– Может, мне уйти?
– Уходи, девочка, – сказал профессор. – Есть вещи, которых тебе лучше не знать. И я не хочу, чтобы Гарбуй заподозрил неладное.
Кора не стала спорить. Она быстро пошла прочь, надеясь успеть в лагерь до того, как начнется настоящий ливень. Профессору же она оставила халат инженера, который утащила из столовой.
После короткой настороженной паузы, когда ничто не шевелилось – ни листок, ни ветка, ни лепесток, ни насекомое, все замерло, даже волны перестали бежать по морю, хлынул настоящий ливень. Наконец-то!
Кора еле успела выбежать на плац и, за сто шагов промокнув до нитки, спряталась в столовой.
У окна стоял ротмистр Покревский.
– Самое время бегать по грибы, – сказал он.
Кора не ответила, она думала о профессоре, казнила себя за то, что оставила его одного в лесу. Никакой Гарбуй не придет в такую погоду.
– У вас не найдется чего-нибудь пожевать? – спросил ротмистр. Кора вспомнила, что ротмистр был отлучен от обеда за невежливое поведение. Лицо его хранило следы нападения Нинели.
Кора сказала, что у нее нет ничего съестного, и хотела было сходить на кухню, но в дверях стояла одна из злобных медсестер, которым досталось вчера, от них милостей ждать не приходилось. Покревский это тоже понимал. Но тут появилась принцесса. Она подошла к ротмистру и протянула ему кусок хлеба.
Как странно – у них нет общего языка, ротмистр с утра чуть не избил эту красавицу прошлых эпох, а сейчас она сама – ротмистр не стал бы просить у нее – догадалась, что он голоден.
– Не надо, – сказал Покревский, все еще злясь на принцессу.
– Перестаньте, корнет, – сказала Кора.
– Я ротмистр.
– А я думала, что корнеты – это молоденькие и очень обидчивые курсанты.
– Хорошо. – Покревский заставил себя улыбнуться, взял кусок хлеба у принцессы, и она смотрела, как он ест, стараясь не спешить.
– А Миша Гофман не возвращался? – спросила Кора.
– Откуда? – Покревский явно не видел его.

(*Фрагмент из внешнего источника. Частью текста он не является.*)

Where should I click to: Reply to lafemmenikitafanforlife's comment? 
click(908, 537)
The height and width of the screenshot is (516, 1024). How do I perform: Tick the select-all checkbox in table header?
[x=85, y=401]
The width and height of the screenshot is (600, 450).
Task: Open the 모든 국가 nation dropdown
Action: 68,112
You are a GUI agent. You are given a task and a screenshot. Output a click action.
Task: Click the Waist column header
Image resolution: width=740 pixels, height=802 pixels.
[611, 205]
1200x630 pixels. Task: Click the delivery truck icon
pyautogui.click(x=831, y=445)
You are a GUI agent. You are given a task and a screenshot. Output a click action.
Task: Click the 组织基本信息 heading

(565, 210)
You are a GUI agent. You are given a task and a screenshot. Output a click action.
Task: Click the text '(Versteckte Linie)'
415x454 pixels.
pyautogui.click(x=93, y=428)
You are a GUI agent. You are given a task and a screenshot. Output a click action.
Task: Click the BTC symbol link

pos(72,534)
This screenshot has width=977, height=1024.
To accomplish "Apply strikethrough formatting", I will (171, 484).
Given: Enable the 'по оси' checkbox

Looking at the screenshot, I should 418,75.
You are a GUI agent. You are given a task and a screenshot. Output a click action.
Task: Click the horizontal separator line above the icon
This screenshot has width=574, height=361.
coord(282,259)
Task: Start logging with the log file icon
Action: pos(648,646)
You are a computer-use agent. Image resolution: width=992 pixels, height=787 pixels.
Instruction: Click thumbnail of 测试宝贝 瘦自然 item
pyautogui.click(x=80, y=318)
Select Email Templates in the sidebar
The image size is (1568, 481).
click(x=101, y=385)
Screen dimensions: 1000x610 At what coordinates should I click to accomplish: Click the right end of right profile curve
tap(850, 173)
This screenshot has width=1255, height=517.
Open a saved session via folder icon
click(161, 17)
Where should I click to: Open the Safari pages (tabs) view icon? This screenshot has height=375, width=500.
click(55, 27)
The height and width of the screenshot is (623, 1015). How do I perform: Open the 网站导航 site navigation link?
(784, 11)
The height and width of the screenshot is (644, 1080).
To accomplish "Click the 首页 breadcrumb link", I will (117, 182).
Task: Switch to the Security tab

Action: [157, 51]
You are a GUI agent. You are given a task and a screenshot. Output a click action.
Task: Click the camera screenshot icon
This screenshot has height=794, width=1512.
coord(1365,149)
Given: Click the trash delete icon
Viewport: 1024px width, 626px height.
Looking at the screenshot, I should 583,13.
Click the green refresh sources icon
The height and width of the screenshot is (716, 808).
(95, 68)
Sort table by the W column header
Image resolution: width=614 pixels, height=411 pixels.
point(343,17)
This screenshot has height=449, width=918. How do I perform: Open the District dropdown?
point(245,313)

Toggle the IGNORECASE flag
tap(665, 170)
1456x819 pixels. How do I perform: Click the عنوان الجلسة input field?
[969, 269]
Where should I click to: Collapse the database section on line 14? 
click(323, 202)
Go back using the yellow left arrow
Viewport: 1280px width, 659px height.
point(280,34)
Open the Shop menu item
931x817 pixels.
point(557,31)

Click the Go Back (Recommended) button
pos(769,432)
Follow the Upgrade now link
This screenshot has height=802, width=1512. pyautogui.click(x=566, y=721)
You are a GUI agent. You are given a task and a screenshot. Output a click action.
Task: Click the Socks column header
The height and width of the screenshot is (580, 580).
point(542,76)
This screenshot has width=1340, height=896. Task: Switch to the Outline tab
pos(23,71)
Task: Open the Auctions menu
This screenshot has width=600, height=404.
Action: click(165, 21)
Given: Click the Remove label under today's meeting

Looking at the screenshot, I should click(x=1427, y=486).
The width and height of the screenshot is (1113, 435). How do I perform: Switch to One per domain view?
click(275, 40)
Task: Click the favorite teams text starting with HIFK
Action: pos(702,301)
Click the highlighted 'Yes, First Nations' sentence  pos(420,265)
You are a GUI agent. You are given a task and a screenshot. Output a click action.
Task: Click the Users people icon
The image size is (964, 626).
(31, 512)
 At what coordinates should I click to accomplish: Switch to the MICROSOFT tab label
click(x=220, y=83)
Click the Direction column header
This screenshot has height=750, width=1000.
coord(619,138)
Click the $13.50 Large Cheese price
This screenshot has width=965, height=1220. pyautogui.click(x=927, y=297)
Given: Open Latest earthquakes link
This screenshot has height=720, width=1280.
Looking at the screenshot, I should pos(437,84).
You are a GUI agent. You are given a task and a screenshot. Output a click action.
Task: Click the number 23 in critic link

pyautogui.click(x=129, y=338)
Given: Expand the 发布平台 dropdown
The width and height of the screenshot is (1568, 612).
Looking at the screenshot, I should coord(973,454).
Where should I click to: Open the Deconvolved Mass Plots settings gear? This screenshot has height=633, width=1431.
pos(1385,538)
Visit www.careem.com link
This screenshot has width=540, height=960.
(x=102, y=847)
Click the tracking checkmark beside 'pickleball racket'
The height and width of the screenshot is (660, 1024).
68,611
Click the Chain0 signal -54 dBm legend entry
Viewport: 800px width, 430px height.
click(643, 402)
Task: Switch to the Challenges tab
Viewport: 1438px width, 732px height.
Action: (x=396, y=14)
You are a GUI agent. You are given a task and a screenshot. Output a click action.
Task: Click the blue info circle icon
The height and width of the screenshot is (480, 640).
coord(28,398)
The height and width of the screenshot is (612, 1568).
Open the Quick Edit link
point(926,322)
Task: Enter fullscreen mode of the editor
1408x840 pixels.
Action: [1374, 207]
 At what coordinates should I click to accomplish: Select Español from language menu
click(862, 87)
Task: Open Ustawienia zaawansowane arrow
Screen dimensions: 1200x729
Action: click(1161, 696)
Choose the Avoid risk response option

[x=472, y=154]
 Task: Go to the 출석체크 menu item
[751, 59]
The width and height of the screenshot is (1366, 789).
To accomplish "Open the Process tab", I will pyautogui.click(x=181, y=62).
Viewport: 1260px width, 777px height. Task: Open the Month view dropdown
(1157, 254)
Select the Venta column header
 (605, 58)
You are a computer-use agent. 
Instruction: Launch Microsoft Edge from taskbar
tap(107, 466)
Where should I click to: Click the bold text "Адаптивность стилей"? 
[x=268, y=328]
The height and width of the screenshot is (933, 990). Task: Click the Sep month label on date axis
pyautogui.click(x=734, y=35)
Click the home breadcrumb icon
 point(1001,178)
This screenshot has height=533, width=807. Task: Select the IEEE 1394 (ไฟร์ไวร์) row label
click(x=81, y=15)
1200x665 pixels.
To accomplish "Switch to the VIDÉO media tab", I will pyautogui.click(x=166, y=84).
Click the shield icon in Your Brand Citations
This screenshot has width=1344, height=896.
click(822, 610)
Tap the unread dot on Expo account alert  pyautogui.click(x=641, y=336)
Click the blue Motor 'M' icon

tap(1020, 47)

– Его отвели в административный блок.
Ливень хлестал по окнам, и снаружи не было ничего видно – Кора лишь угадывала силуэт джипа генерала Лея, стоявшего у двери в административный блок. Значит, генерал все еще здесь. Что ему там делать? Пережидает ливень? Впрочем, может, и на самом деле пережидает ливень?
И тут Кора увидела, вернее, угадала, как отворилась дверь в административный блок и оттуда выскочил, борясь с дождем и ветром, человек в низко надвинутой фуражке. Он был коренаст и широк – генерал Лей.
За ним выбежал полковник Рай-Райи и вынес зонтик, которым пытался прикрыть генерала, но зонтик тут же поломало и вырвало из руки полковника. И пока он боролся с ним, генерал, придерживая фуражку, влетел в предусмотрительно распахнутую изнутри шофером дверь. Полковник подбежал к машине, но машина уже рванула с места и, обдав без того мокрого полковника грязью из-под колес, помчалась прочь.
Должно было случиться нечто чрезвычайное, чтобы заставить генерала выбежать из дома в такой ливень!
Полковник юркнул обратно в здание. Беззвучно для зрителей хлопнула дверь.
– Все-таки у них очень развито чувство долга, – сказала Нинеля, подходя сзади.
– Что мы знаем! – философски заметил Покревский.
– Я на этом пострадала, – прошептала Нинеля Коре на ухо. – Мы с Райечком только устроились, как ворвался этот солдафон.
Интересно, что она тоже называет Лея солдафоном.
– Ты что-нибудь слышала? – спросила Кора.
– Нет, они сразу меня выгнали, – ответила Нинеля.
– И ты там не видела Мишу Гофмана?
– Нет, мы были в другой комнате.
– Значит, слышала?
– Они что-то делали. Он даже закричал, но потом больше ничего не говорил.
Пришел Журба, он жевал сухарь, видимо, припрятанный.
Выплеснув первую ярость, дождь шел густо, косо, чуть ли не параллельно земле, но не так бешено. И когда от леса появилась фигурка профессора, Кора сразу его увидела.
– Надо найти что-то сухое, – сказала она, – он может простудиться.
– Что же, интересно, заставило его отправиться в такую погоду за пределы лагеря? – подумала вслух Нинеля.
– А вам какое дело? – огрызнулась Кора.